Just a little bit of bragging about our faculty, staff, students and alumni.
The University of Baltimore has been selected as one of 75 institutions nationwide to participate in the Association of College and Research Libraries’ Assessment in Action program. This opportunity is funded in large part by a grant that ACRL received from the Institute of Museum and Library Services. The grant will support the design, implementation and evaluation of a program to strengthen the competencies of librarians in campus leadership and data-informed advocacy. UB will be engaged in planning for, collecting and analyzing assessment data for 14-months. The UB team includes several College of Arts and Sciences faculty, including Natalie Burclaff, Mike Kiel, Beverly Schneller (associate provost), Paul Walsh (director of instructional technology), John Goshert and Catherine Johnson. Learn more about the program.

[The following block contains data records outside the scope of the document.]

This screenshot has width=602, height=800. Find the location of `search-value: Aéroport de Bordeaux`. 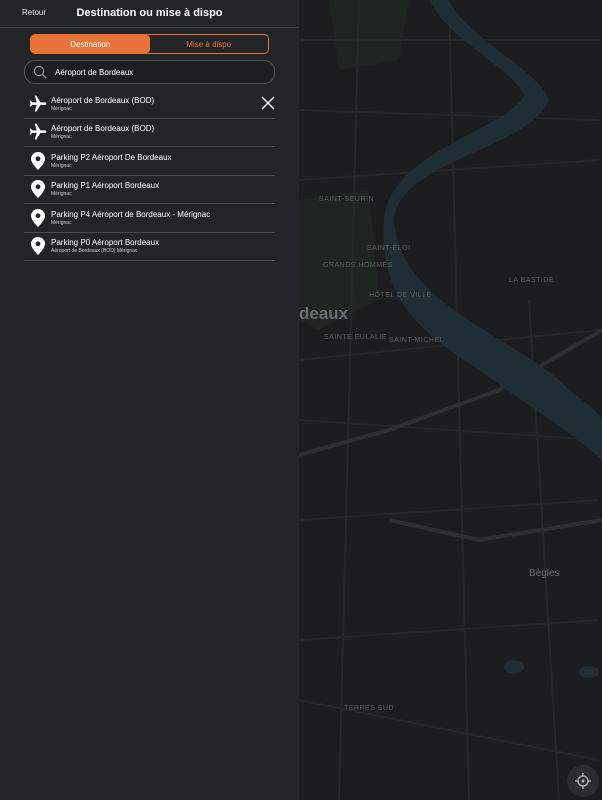

search-value: Aéroport de Bordeaux is located at coordinates (94, 72).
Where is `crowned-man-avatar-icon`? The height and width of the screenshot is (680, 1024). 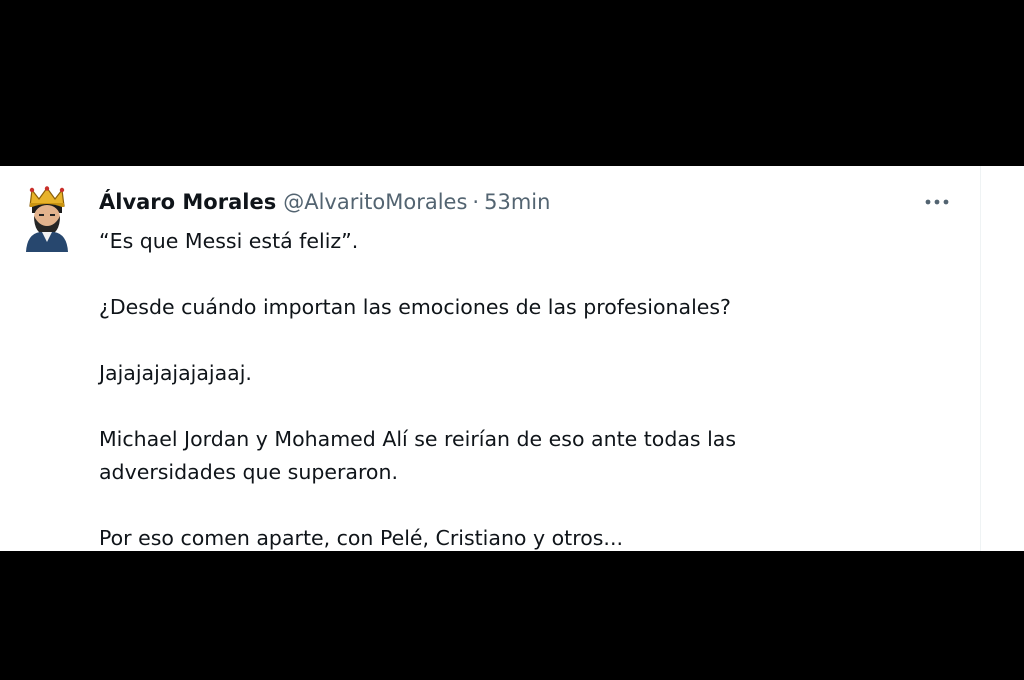 crowned-man-avatar-icon is located at coordinates (47, 219).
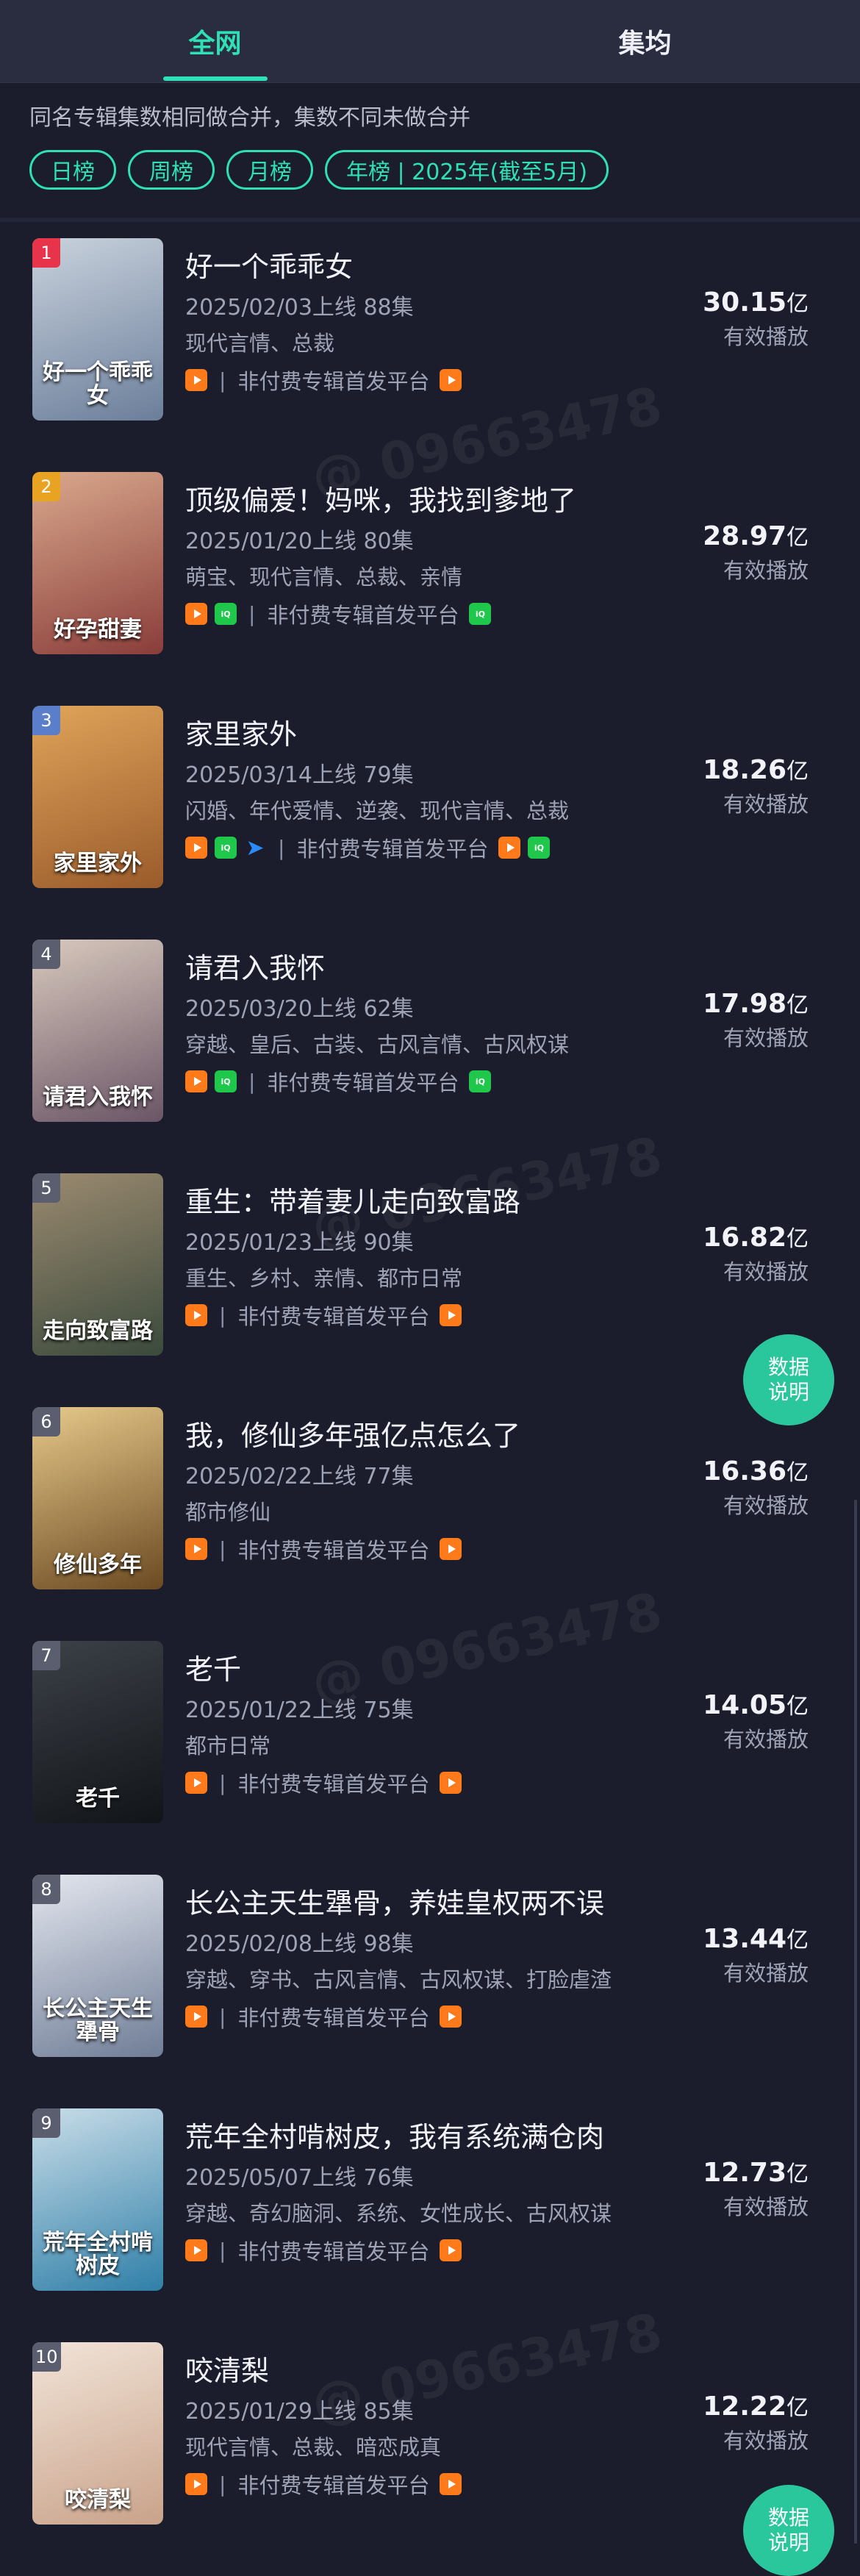  I want to click on play-count: 16.36亿, so click(756, 1470).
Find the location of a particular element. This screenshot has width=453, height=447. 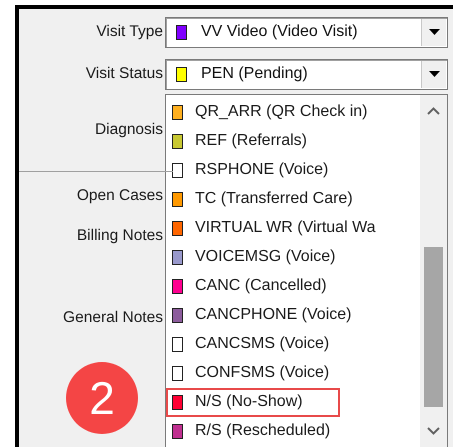

scrollbar is located at coordinates (434, 270).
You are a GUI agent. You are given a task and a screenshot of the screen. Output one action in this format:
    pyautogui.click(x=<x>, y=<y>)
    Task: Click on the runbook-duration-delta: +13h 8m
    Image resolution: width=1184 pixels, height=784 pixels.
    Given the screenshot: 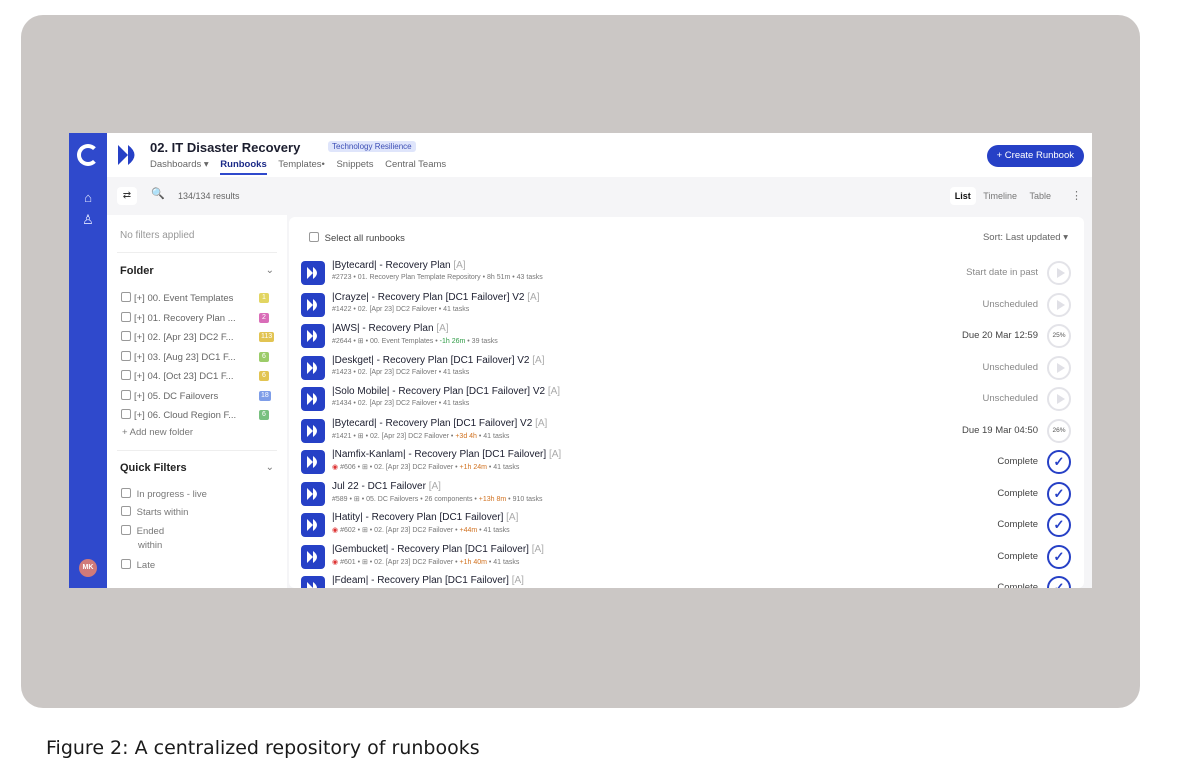 What is the action you would take?
    pyautogui.click(x=492, y=499)
    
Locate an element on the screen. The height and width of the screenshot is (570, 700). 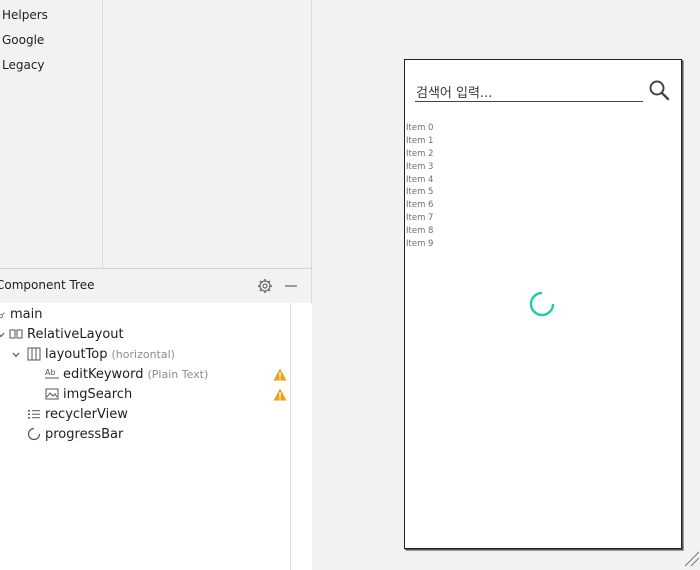
svg-text: Ab is located at coordinates (50, 372).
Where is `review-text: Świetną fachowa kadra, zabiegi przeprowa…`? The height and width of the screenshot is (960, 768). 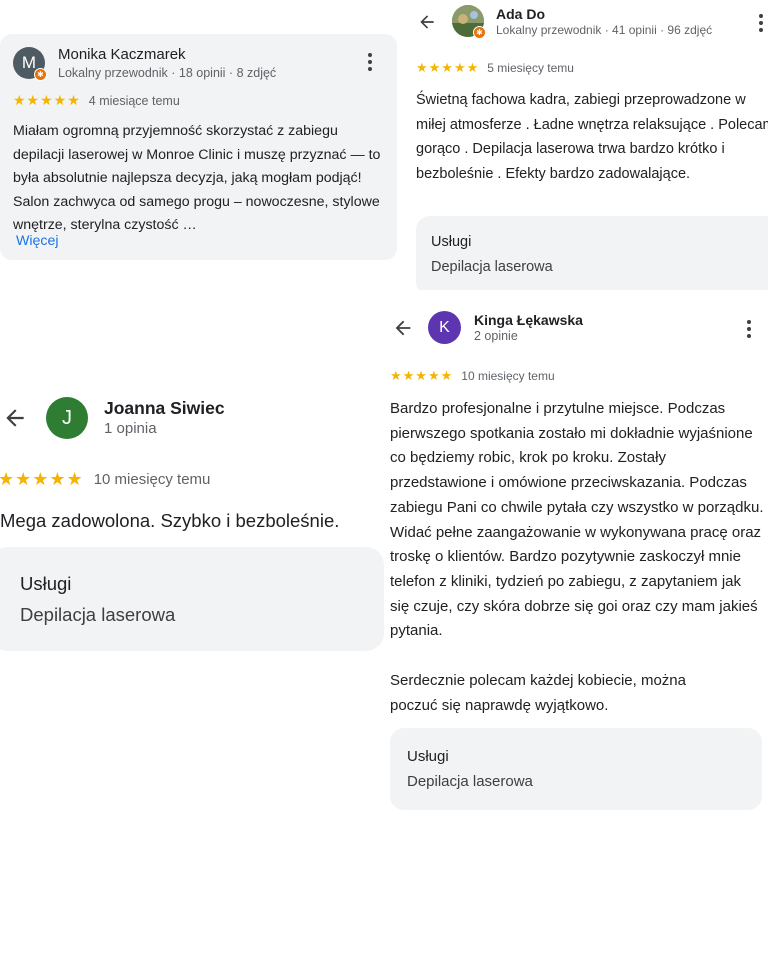
review-text: Świetną fachowa kadra, zabiegi przeprowa… is located at coordinates (592, 137).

Kristen Eyssell (Division of Applied Behavioral Sciences), assistant professor, with co-authors Dresden Lackey, graduate student, and Sharesse Williams, undergraduate student, has had a poster accepted for presentation at the annual meeting of the Association for Psychological Science. The poster, “‘I’m So into You’: Interest Imbalance as a Function of Partner Type and Relationship Status,” is part of an ongoing program of research focusing on friendship processes.
Sally Farley (Division of Applied Behavioral Sciences), assistant professor, has been awarded a grant to attend the Lorentz Center’s Gossip and the Management of Reputation: The Intersection between the Social, the Natural and the Computational Sciences, which will take place in the Netherlands, Aug. 26-30. The Lorentz Center, an international center for workshops in the sciences, fosters interdisciplinary collaboration between scientists with an eye toward advancing research.
Abby Ferretti, M.F.A. ’12 (School of Communications Design), alumna of the Integrated Design program, was named to The Daily Record’s list of 20 In Their Twenties. According to the website, the list honors Maryland’s up-and-comers under 30 chosen on the basis of professional accomplishment, civic involvement and impact of achievement. The program celebrates those whose creativity and spirit are already contributing to a new energy in Maryland.
Kendra Kopelke (School of Communications Design), associate professor, was asked to write a poem that she will read May 3 for President William Durden’s retirement from Dickinson College, in Carlysle, Pa.
Steven Leyva (School of Communications Design), adjunct faculty, had his poem, “Highlandtown After the Zappa Statue,” recently selected as runner-up in the Enoch Pratt Free Library’s poetry contest, and it will be published in the June issue of the Little Patuxent Review. The contest finalists have been invited to read with the judges May 1 in the Poe Room of the Enoch Pratt Free Library.